If somebody had told us last year that our public health study at Yale University would end abruptly due to a global viral pandemic, potentially the biggest public health crisis of our generation, it would have been hard to believe. What was one of the most exciting and stimulating years of our lives, came to an abrupt halt in the last few weeks. Students were told to leave campus, classes were moved online, and university life, as we knew it, was suddenly over.
For those of us due to graduate this summer, this has not been an easy transition. In the midst of managing our anxiety for loved ones, the restrictions on our movements and lifestyles and the very real risk of getting the virus, there is a profound sadness for how our academic year and experiences have ended. And a growing frustration of how best to help while trying to keep our grades up enough to finish our degrees.
We know in comparison to people losing jobs, houses, or tragically even their lives, having your degree cut short is not the greatest hardship. But for the hundreds of thousands of students adjusting to life online, Zoom classes and the loss of their peers, life has changed swiftly and definitively. University can play many different roles in a student’s life. For some, it is a safe haven, a place to foster ideas and attitudes and a place where they might have felt more themselves. It is a time to explore interests and passions. For many, it is a time where the structure of lectures and routine provides a sense of security and peace they may have never experienced before. And for those ending their time at university and completing their studies now from a distance, the grief of losing their home, friends and security and this bubble so quickly is very real.
As public health students, we feel both privileged and pressured to use our education and resources in any way we can to help at this time, whether that be research, clinical work, advocacy or activism. Yale School of Public Health has encouraged students to volunteer both on the front line and behind the scenes. Students are involved in contact tracing, signing petitions, acquiring medical equipment and PPE and clinical research. Global health students should be best placed to dive head-first into this crisis. But sadly, many feel woefully underprepared to address our this global health challenge domestically.
The issue for many programs is that the U.S. is often excluded from the global health conversation — except when we mention our roles in aid and support. We have spent an unimaginable amount of time sitting in global health lectures across the country and hearing glamorous stories about the U.S.’s effort in countries X, Y and Z. It automatically places the U.S. at the center of the global health field. Through this type of education, the global health standard suddenly becomes our perception and practice of health and medicine.
Because of this unilateral approach towards a multilateral concept, the U.S. has failed to learn from other countries. Other global health contributors such as the EU, BRICS, and South-South Cooperation have been largely ignored. The failure to honor other key players in global health instills the “savior complex.” Such psychology is dangerous as it undermines local forces, reduces the empowerment, and corrodes collaborations. All of these consequences exacerbate the “us vs them” mentality, which creates a vicious cycle that begins with this unilateral learning approach.

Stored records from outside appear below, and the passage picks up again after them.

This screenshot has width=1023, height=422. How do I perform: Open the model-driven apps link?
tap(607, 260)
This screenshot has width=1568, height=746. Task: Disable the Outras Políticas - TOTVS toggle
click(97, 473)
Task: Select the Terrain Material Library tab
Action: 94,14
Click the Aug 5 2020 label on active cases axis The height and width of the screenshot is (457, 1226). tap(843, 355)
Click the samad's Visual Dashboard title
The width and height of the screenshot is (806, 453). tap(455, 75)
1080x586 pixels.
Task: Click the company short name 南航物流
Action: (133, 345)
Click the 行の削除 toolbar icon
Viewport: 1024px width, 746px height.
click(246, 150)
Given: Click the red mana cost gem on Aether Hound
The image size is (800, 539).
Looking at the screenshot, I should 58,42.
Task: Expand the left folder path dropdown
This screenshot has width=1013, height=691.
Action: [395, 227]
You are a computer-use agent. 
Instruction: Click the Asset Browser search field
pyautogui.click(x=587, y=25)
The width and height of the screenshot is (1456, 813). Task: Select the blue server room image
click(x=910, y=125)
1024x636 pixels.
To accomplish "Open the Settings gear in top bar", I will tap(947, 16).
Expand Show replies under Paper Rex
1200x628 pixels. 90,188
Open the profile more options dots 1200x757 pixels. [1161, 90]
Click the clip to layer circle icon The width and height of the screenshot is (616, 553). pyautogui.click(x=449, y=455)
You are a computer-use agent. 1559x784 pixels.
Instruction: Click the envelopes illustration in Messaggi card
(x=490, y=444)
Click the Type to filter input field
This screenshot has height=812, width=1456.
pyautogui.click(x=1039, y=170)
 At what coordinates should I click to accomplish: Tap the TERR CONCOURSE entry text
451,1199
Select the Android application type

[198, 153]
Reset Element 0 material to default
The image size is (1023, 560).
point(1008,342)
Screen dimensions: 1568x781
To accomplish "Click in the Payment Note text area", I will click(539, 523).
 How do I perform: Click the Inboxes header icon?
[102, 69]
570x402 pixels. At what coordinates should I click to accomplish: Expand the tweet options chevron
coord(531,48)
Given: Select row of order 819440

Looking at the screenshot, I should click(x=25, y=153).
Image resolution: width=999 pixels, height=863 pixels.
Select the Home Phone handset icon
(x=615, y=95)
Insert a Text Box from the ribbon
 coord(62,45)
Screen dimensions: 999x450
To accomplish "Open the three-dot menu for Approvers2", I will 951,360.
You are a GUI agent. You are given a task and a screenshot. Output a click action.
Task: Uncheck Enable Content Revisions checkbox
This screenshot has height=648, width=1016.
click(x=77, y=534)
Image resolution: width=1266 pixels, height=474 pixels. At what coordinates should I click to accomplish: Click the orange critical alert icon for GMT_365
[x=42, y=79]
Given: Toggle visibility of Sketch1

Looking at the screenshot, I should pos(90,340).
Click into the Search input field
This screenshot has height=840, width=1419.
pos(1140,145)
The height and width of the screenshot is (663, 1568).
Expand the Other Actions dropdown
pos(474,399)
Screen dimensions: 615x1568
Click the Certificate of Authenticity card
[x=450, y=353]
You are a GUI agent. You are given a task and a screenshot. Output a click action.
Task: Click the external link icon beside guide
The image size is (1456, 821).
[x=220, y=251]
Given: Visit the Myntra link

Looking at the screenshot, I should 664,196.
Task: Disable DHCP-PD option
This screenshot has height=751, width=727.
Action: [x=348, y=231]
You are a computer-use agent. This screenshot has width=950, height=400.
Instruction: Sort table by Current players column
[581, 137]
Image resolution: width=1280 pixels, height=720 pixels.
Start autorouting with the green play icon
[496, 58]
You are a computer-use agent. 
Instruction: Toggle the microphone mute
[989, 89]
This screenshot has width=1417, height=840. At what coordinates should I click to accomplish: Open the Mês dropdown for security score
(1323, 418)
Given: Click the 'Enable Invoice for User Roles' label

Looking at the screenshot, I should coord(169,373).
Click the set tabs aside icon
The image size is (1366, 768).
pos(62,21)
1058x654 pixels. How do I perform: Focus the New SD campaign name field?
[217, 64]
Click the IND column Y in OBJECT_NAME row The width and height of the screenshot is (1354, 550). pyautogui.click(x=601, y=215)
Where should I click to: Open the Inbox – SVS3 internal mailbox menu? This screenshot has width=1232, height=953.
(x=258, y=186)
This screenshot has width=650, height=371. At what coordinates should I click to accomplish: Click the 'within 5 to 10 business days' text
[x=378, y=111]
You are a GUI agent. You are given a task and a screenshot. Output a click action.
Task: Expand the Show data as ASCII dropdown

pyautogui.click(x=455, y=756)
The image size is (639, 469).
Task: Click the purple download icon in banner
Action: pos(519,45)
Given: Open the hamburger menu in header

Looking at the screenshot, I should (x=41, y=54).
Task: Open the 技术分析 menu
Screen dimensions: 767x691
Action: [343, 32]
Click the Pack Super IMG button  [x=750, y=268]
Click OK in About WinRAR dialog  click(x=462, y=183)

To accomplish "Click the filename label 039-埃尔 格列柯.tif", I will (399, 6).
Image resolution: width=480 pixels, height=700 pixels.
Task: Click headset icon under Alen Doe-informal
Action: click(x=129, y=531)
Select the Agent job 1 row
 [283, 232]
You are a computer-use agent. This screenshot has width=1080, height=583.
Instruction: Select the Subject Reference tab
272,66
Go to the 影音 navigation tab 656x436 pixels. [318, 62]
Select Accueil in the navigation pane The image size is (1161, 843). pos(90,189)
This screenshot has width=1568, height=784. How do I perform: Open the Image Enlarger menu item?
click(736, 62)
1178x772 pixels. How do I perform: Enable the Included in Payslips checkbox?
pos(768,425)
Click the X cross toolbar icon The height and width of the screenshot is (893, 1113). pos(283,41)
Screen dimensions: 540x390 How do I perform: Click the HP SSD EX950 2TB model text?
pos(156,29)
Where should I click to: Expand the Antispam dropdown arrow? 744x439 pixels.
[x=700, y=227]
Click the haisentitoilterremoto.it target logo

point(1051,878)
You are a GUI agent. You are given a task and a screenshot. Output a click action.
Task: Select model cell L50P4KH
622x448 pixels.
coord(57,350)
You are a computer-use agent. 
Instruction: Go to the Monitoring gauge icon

The problem of not including the U.S. in global health might not be obvious in peaceful times, but COVID-19 has taken away the veil and exposed the failure. Now, when the U.S. is facing a truly global health emergency, we are at a loss of what to do.
The sudden end to life on campus will be challenging for all students, especially those due to graduate in summer. Universities have a responsibility to be sensitive to these challenging times and adopt appropriate technology and policies.
But a longer-term challenge remains for the future of public health education. This crisis has brought into focus the dangerous gap in global health education. COVID-19 presents an important opportunity to inform higher education institutions to think about a curricular redesign to combat the current drawbacks of global health teaching and elicit a cultural shift in public health and global health education.
Dr. Judith McCartney is a Fulbright Postgraduate Scholar at the Yale School of Public Health. Dr. Jon Zhou is pharmacist and Master of Public Health/Global Health candidate at the Yale School of Public Health.